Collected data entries
------------------------------------
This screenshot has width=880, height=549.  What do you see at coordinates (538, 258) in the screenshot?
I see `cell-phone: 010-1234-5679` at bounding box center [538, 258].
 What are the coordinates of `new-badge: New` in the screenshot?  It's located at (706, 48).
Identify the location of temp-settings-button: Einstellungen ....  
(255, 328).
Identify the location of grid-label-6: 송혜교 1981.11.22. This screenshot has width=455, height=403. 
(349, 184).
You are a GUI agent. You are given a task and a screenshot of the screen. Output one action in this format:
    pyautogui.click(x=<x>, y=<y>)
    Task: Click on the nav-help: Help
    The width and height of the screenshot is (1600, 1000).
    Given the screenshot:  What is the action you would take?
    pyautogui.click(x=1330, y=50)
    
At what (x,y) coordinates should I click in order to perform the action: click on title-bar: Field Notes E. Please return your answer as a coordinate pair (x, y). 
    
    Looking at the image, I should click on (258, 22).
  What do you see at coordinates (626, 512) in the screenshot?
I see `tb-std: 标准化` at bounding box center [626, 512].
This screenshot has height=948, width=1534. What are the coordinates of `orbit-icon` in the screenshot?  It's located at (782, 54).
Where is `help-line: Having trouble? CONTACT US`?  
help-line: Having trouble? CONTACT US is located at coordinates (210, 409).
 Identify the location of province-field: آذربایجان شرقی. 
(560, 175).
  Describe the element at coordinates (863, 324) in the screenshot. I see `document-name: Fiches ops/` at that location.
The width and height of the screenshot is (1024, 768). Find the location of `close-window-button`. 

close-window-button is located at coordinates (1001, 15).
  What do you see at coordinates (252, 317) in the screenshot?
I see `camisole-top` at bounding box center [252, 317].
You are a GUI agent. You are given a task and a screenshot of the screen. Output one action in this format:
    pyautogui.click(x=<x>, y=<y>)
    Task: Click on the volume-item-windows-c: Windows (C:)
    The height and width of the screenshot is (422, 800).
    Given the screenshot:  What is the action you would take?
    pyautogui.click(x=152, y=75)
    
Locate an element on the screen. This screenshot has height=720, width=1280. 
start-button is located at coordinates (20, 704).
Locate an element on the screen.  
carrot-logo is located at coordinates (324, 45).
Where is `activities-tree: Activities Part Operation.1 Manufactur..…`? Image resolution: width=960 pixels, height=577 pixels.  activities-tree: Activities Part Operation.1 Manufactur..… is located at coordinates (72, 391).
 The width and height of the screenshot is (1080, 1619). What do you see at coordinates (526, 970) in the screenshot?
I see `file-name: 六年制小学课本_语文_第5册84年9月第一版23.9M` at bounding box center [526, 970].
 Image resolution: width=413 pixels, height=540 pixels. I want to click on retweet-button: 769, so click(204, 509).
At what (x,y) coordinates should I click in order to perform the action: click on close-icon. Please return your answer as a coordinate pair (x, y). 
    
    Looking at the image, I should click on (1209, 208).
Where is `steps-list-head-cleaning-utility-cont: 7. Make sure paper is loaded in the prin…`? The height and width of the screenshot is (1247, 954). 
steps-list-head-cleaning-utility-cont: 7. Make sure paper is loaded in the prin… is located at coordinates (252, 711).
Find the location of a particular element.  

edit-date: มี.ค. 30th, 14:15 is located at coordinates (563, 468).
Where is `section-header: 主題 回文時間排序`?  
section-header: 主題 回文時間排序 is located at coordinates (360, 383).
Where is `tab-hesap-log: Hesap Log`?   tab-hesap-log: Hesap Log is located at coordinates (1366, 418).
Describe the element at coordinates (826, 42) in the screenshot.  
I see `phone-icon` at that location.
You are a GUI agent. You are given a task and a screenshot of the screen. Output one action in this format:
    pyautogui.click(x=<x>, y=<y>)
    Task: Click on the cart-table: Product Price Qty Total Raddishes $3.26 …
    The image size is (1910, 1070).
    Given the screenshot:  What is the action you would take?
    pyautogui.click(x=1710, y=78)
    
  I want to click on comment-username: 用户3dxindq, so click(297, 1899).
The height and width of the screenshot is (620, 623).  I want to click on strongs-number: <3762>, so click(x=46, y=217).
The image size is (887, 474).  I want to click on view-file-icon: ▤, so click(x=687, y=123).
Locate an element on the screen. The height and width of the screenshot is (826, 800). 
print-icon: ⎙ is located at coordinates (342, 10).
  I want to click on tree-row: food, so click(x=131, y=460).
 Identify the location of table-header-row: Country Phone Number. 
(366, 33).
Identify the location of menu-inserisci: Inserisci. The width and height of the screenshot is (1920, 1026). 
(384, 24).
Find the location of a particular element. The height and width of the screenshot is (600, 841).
------------------------------------
EXERCISE PROMPT
Quote word for word the rows beginning at the line that contains "Locate an element on the screen. This" and ending at the line that contains "carrot-logo is located".

EXERCISE RESULT
Locate an element on the screen. This screenshot has height=720, width=1280. 
start-button is located at coordinates (20, 704).
Locate an element on the screen.  
carrot-logo is located at coordinates (324, 45).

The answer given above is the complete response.